Extracted records START

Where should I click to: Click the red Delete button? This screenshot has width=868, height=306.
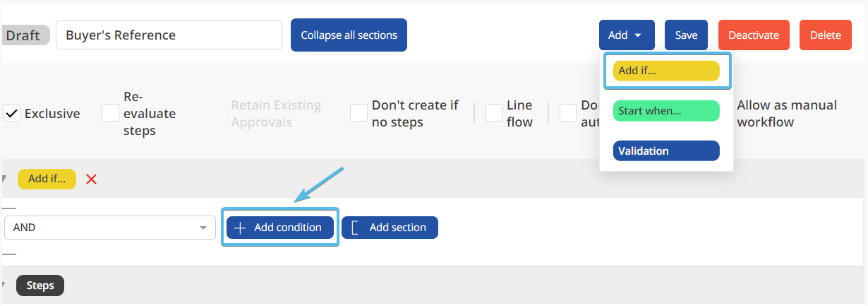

Extracted records END
Extracted records START

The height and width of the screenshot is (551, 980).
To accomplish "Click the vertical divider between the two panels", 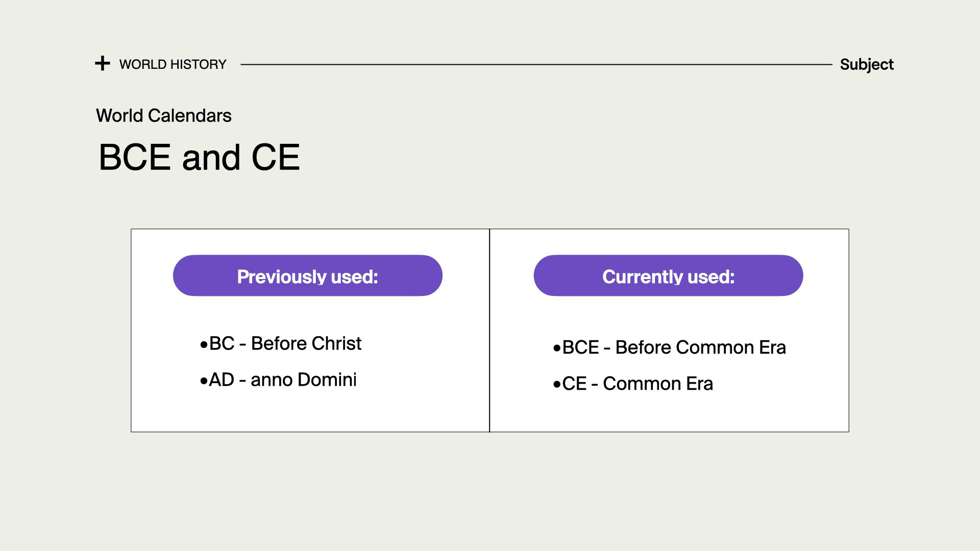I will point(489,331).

Extracted records END
Extracted records START

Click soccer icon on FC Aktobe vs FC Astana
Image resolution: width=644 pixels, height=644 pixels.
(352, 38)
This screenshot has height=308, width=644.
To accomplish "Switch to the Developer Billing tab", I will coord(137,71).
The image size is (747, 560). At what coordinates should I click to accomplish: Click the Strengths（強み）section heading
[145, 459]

Extracted records END

▶ _Try it_: Please copy out every line in the listing that has the string "screenshot".

▶ _Answer box_:
Where should I click to: Click the red Delete button? This screenshot has width=868, height=306.
The height and width of the screenshot is (551, 980).
This screenshot has height=308, width=644.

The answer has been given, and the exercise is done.